Durante 3 meses, um jovem aprendiz é escolhido para ocupar o cargo de Vice-Presidente do programa, sendo responsável por liderar o time de demais aprendizes em uma campanha designada pela empresa, sempre com o acompanhamento de um líder efetivo da empresa, que atua como mentor do jovem.
“É uma experiência muito enriquecedora para os jovens. Isso porque eles têm a oportunidade de ter contato direto com o CEO da empresa e outros líderes, além de assumirem responsabilidades e desenvolverem habilidades de gestão de equipes, delegação de tarefas e habilidades interpessoais e de comunicação”, ressalta Flavia.
Líderes do amanhã
Desde a sua criação, já passaram pelo Menor Matrix 52 jovens aprendizes, dos quais 11 foram efetivados na empresa. Atualmente, o programa conta com 9 jovens contratados neste modelo de trabalho, que chegaram até a vaga em busca de uma oportunidade inicial na carreira profissional.

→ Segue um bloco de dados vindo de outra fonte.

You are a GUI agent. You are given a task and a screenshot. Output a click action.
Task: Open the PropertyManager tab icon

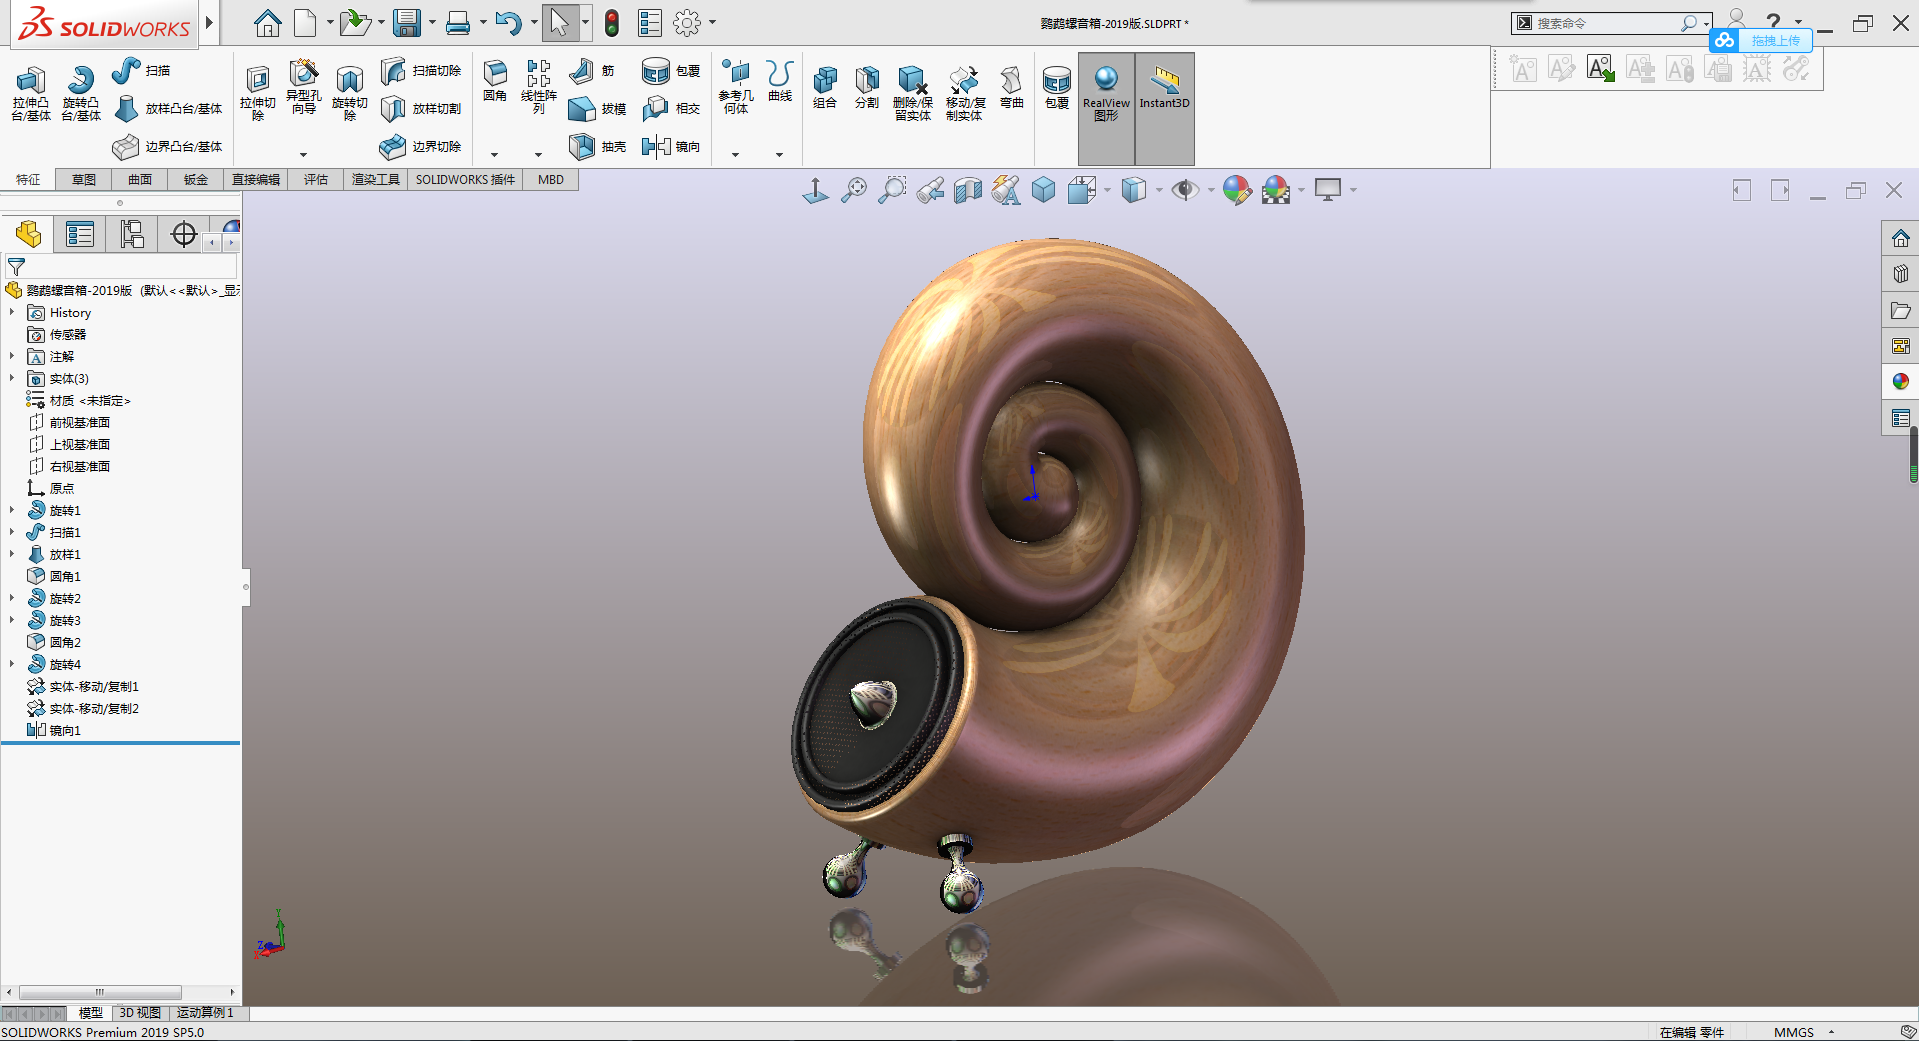point(80,235)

É o caso de Emanuelly Carolino, de 18 anos, que se tornou jovem aprendiz na Cargolift em junho de 2023. Sem nenhuma experiência profissional anterior, a jovem profissional decidiu se candidatar para a vaga em busca de sua independência financeira e de novos conhecimentos para a sua jornada profissional.
“Acredito que a forma como somos valorizados dentro da empresa contribui muito para o crescimento profissional, pois temos a oportunidade de conhecer ou até mesmo realizar algumas demandas que exigem responsabilidade dentro dos nossos setores, sendo auxiliados e supervisionados por colegas de equipe ou gestores”, relata.

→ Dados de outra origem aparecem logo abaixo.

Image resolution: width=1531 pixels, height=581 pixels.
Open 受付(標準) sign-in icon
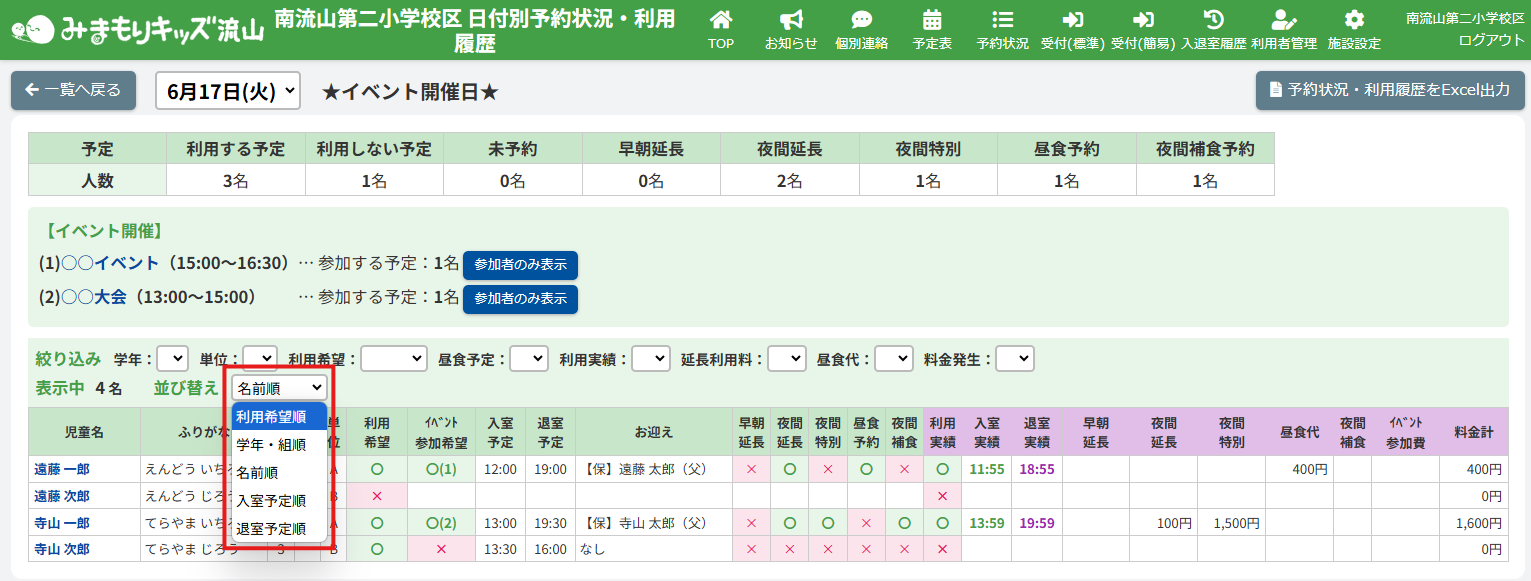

Da mesma forma, a busca por independência e desenvolvimento também foram os fatores que motivaram Hemelly Zanqueta Dos Santos, de apenas 17 anos, a buscar uma oportunidade na Cargolift. Atuando como jovem aprendiz na Central de Emissões da empresa desde maio do ano passado, Hemelly conta que a inserção no mundo corporativo tem sido um grande aprendizado:
“Acredito que meu desenvolvimento pessoal contribui muito para meu crescimento profissional, e através do direcionamento que recebo e da mentoria, estou aprendendo a lidar com diversas características pessoais que interferem profissionalmente. Conquistar algo fruto do meu esforço é algo que me orgulha e me deixa mais inspirada para chegar mais longe”, celebra a jovem.
Com a possibilidade de treinar os aprendizes desde cedo na sua carreira profissional, as empresas contam com uma grande oportunidade de obterem uma mão de obra qualificada no futuro e as chances de efetivação tornam-se ainda mais concretas.
“Sempre temos vagas disponíveis porque os próprios gestores interessam-se em efetivar os aprendizes em seu time”, explica Flavia. “Esta possibilidade de formar um jovem profissional para poder efetivá-lo depois é fundamental, pois o menor já está ambientado, treinado e possui nosso DNA Cargolift”, finaliza.